This project is a replication of ChiP-Seq analysis from an experiment regarding gene induction and repression during terminal erythropoiesis that are mediated by distinct epigenetic changes
You can find the research project here
The following samples from the project data have been used:
Sample Name | GEO Accession | Chip Anti-Body | Project Report Shortname |
---|---|---|---|
SRR1157326 | GSM688808 | H3K4me2 | Sample0 |
SRR1157329 | GSM688811 | H3K27me3 | Sample1 |
SRR1157333 | GSM688815 | RNA Pol II | Sample2 |
SRR1157341 | GSM688824 | RNA Pol II | Sample3 |
Donwload all four samples in .fastq format and place them into folder Data>original_samples respectively under the names:
sra_data0.fastq
sra_data1.fastq
sra_data2.fastq
sra_data3.fastq
Be sure that there is not an empty line at the end of each sample file.

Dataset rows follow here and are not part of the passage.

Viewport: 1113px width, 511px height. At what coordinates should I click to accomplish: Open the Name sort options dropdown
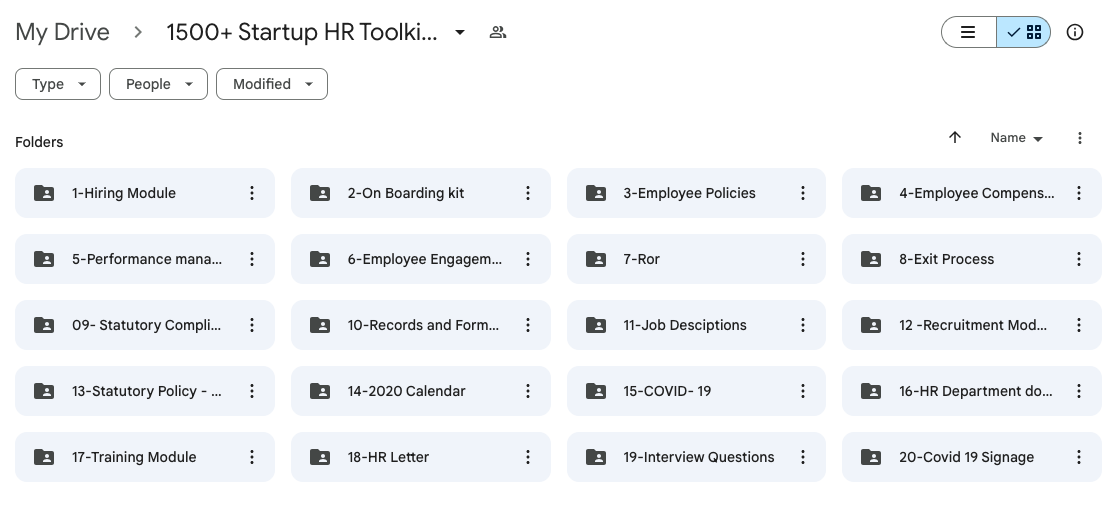click(x=1016, y=138)
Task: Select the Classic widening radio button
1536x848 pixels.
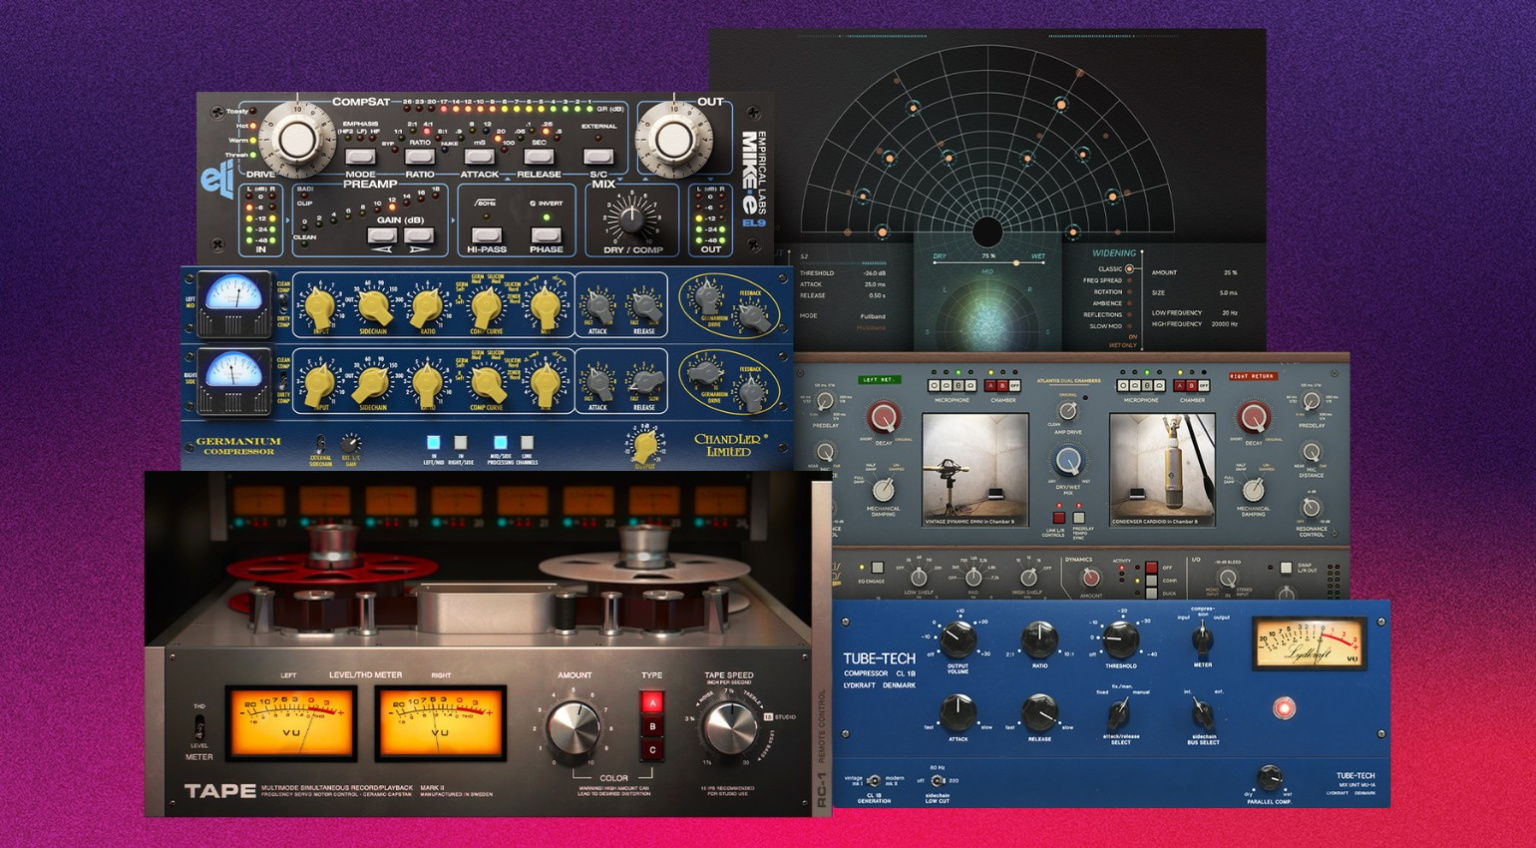Action: (x=1128, y=269)
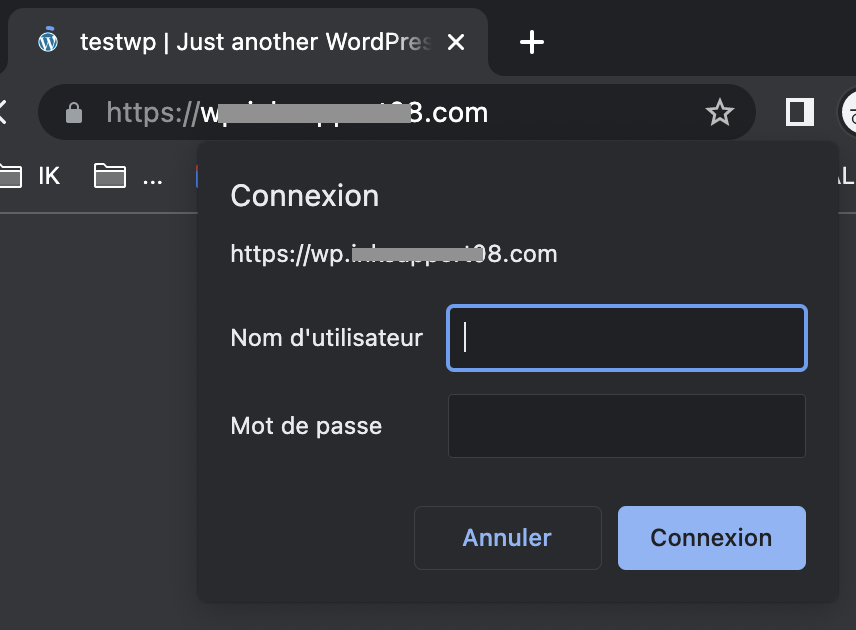The height and width of the screenshot is (630, 856).
Task: Open the partially hidden bookmark ending in L
Action: pos(846,176)
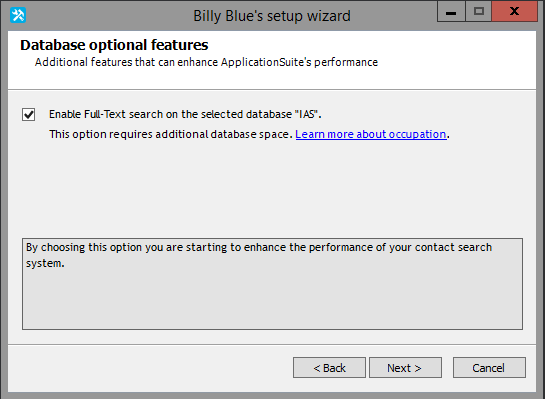Select the 'By choosing this option' description sentence
This screenshot has height=399, width=545.
259,255
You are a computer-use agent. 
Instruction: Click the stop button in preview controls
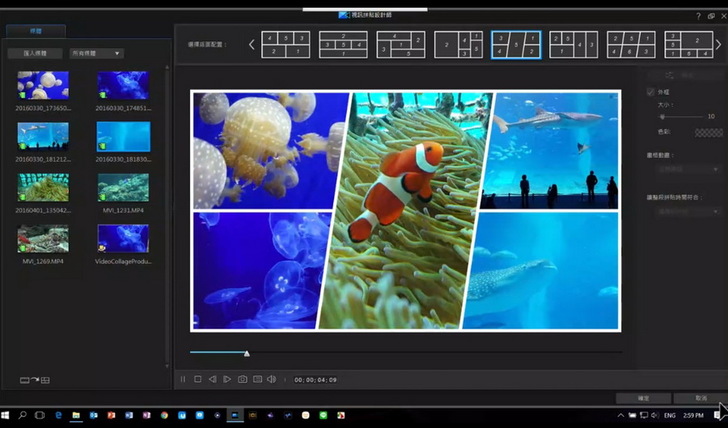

No control or input/baseline was among the samples selected.
In general, the mouse genome (mm9 version) was used for reference during the stages of Bowtie, MACS, IGV and MEME. Download it and place it in the folder data>bowtie_indexes so it can be used when executing the pipeline later.
- Python 2.7.1
- Samtools 1.11 (Utility)
- Bedtools 2.27.1 (Utility)
- FastQC 0.11.9 (Quality Control)
- Minion (Adapter Prediction)
- Cutadapt 1.9.1 (Adapter Trimming)
- Bowtie 1.0.0 (Alignment)
- MACS 1.4.1 (Peak Calling)
- MEME 5.0.2 (Motif analysis)
- Quality Control (FastQC)
- Adapter Prediction (Minion)
- Adapter Trimming (Cutadapt)
- Quality Control (FastQC)
- Alignment (Bowtie)
- Peak Calling (MACS)
- Visualization (IGV)
- Motif Analysis (MEME)
To run the configuration and the whole analysis execute the 'GeneralPipeline.sh'
You can find further information for each analysis stage in the project report.
The Pipeline.sh can be optimized in terms of code.